From The Guardian article A female doctor says she is ‘deeply uncomfortable’ by the way the NHS treats her, and believes that her male colleagues may be treating her differently because they are not as experienced.
Dr Carol Coyle, a clinical fellow at the University of Southampton, said she feels like she has been ‘shorn of my humanity’ when it comes to gender-specific medical appointments.
She said: ‘I am deeply uncomfortable about the way that we treat women.
I don’t feel that there is much respect, I feel that it’s almost a double standard, that’s what bothers me.
I think that a lot of doctors, when they’re in charge, they think they’re above these things, they feel that they are above these people, that they know what they’re doing and they know exactly what they are doing.’
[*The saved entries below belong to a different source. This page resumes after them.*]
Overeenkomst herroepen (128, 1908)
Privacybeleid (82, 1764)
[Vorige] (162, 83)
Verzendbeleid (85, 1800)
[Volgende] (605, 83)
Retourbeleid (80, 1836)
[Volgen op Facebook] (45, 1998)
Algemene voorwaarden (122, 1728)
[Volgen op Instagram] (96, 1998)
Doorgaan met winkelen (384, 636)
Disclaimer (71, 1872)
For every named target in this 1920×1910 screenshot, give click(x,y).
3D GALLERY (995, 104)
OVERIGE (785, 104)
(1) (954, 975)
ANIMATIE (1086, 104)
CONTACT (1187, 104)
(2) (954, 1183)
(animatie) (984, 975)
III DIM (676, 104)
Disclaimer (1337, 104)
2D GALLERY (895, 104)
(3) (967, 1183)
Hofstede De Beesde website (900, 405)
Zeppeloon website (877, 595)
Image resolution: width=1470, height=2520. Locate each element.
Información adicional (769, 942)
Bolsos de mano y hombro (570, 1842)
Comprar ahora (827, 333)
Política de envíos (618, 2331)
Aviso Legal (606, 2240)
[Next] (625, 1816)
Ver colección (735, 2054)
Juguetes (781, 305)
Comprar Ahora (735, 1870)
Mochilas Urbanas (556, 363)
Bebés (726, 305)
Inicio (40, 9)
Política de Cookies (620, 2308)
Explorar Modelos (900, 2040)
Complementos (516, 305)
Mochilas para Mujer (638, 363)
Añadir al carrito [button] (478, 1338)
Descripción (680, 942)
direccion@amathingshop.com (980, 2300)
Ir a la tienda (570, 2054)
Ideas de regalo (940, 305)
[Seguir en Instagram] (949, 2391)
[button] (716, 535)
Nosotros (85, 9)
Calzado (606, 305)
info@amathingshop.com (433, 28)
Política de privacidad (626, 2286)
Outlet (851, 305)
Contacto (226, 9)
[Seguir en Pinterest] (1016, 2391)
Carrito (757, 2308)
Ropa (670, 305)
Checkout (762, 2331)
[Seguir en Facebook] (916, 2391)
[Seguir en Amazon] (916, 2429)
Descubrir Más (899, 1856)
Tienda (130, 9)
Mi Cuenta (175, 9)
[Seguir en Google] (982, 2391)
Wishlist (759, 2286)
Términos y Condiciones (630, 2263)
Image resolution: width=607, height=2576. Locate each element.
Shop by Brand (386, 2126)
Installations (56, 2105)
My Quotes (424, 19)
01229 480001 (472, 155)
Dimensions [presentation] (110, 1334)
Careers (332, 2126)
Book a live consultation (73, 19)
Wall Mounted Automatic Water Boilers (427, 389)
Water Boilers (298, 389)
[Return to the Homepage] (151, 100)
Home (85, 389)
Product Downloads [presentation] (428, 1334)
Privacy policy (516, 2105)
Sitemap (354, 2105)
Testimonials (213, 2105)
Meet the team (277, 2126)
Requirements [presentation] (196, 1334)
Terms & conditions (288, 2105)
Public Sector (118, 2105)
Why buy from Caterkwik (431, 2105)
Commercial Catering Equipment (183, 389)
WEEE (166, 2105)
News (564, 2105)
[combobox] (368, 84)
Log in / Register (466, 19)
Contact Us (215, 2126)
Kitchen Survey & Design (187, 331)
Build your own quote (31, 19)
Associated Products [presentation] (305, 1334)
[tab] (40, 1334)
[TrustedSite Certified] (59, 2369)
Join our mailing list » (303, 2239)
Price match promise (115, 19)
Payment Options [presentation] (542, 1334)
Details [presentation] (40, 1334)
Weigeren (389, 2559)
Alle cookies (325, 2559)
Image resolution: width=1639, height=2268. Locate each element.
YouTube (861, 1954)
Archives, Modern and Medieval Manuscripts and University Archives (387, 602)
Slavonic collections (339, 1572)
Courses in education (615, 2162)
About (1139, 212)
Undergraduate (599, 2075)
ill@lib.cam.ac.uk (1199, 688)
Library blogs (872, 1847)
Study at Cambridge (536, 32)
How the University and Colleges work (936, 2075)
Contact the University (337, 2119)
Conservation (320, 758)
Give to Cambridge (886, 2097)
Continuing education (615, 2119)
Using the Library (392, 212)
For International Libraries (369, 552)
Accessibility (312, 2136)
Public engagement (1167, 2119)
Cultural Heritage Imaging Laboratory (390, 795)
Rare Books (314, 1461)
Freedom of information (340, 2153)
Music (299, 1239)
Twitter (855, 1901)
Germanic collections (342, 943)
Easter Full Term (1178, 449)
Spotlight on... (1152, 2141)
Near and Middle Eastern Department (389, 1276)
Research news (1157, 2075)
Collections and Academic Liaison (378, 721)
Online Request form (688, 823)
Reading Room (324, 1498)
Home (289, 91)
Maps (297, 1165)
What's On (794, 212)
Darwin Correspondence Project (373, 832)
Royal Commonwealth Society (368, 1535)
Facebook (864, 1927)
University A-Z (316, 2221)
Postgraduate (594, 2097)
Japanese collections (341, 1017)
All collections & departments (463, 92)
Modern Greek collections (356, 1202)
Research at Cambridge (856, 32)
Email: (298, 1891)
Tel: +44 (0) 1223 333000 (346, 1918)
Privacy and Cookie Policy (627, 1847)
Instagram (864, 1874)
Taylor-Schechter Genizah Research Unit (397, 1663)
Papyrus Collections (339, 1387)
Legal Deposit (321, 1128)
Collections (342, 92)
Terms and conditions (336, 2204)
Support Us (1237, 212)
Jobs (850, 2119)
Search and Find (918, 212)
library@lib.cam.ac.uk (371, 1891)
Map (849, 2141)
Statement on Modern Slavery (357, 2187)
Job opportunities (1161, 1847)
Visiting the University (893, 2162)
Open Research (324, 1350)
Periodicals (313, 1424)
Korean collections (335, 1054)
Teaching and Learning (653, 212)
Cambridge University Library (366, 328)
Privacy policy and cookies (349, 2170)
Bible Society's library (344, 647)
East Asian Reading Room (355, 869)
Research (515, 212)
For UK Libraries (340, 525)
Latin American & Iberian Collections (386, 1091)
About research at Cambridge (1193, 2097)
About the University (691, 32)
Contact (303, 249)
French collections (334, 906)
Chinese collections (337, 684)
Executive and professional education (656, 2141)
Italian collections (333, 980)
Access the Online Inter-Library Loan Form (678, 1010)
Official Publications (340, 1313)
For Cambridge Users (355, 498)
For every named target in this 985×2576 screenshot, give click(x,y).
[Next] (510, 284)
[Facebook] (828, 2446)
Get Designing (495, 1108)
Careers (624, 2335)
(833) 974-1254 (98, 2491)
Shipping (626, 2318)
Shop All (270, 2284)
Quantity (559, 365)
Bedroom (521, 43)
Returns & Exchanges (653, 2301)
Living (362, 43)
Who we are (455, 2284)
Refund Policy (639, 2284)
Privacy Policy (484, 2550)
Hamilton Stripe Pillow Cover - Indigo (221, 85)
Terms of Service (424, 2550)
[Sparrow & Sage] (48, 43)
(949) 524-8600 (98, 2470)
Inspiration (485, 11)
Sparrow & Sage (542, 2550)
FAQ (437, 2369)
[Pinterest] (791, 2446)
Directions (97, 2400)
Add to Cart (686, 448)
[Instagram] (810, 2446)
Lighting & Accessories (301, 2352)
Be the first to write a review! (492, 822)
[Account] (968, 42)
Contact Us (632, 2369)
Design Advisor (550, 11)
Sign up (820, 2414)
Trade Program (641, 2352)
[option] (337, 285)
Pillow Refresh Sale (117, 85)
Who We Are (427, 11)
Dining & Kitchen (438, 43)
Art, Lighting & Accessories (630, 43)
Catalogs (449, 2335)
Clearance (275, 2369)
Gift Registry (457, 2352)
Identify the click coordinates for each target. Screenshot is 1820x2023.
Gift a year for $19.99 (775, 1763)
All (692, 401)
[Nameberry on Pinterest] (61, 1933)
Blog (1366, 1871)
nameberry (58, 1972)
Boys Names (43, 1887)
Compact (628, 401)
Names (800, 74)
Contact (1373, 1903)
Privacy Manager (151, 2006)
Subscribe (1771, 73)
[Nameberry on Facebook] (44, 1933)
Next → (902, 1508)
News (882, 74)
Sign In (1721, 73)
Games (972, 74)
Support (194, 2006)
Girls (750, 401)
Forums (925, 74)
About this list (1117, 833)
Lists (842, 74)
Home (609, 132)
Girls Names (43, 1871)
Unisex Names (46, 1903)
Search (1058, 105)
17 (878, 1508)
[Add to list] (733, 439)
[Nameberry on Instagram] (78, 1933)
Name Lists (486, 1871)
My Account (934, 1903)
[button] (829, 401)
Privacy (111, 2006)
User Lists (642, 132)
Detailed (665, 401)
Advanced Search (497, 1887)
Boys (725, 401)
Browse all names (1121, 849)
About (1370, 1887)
I feel that my gender is not something that they can really take for granted, that I am not competent to do certain things.
‘So I have a lot to feel out about and a lot that I don’t have a good answer to.’
Dr Coyle’s comments came in an interview with The Guardian in which she also talked about the impact of female patients being ‘scared of being seen’ and what it means for the NHS to treat them.
Dr Coyne said that when a female doctor is diagnosed with breast cancer, she is routinely seen by female colleagues.’
That is something I think most female doctors feel a bit uncomfortable about.’
The fear of seeing someone else is something that women feel, even if they have no intention of seeing the woman themselves, it can feel like you are somehow part of the problem.’
And I think it’s a real concern that if you don’t see a woman, they are going to think you are a woman who is not doing your job.
‘I think it can be really intimidating, and it’s really difficult to talk to women about it because I think they are afraid of it.’
In the article, Dr Coyle wrote: ‘The first time I was diagnosed with cancer I was told I had breast cancer and that I had a 20 per cent chance of survival.
‘The doctor was told that I would have a 20-year survival rate.
‘After this I had three mammograms, I had my hysterectomy, I lost my husband and then my partner.
‘It was the most depressing thing I’ve ever experienced.’
She continued: ‘My first experience of being treated as a woman was at the end of a very difficult period in my life.’
It was difficult, I felt a bit of a burden, I didn’t feel myself.
‘And then I saw the surgeon.
‘He looked at me and said: I’m going to have a CT scan and he’s going to take a look at your breasts and tell you whether they are cancerous or not.
‘This was a man.
‘What is the worst that can happen?
‘I was told: If I have cancer I will have to have surgery and I’m not going to get a scan.’
In response to Dr Coynes comments, the National Breast Foundation’s Chief Executive, Kate Whelan, said: ‘[Dr Cylne] is absolutely right that this issue is one that needs to be discussed in our community, and that’s why we have a campaign called Make the NHS Safe for Women.’
But the issue we need to be discussing is whether we are treating our own patients in the right way.’
This issue needs to stop being about male patients.’
We need to start treating our patients as women, and we need a society that accepts that.’
Kate’S campaign is calling for a gender pay gap that does not exclude women.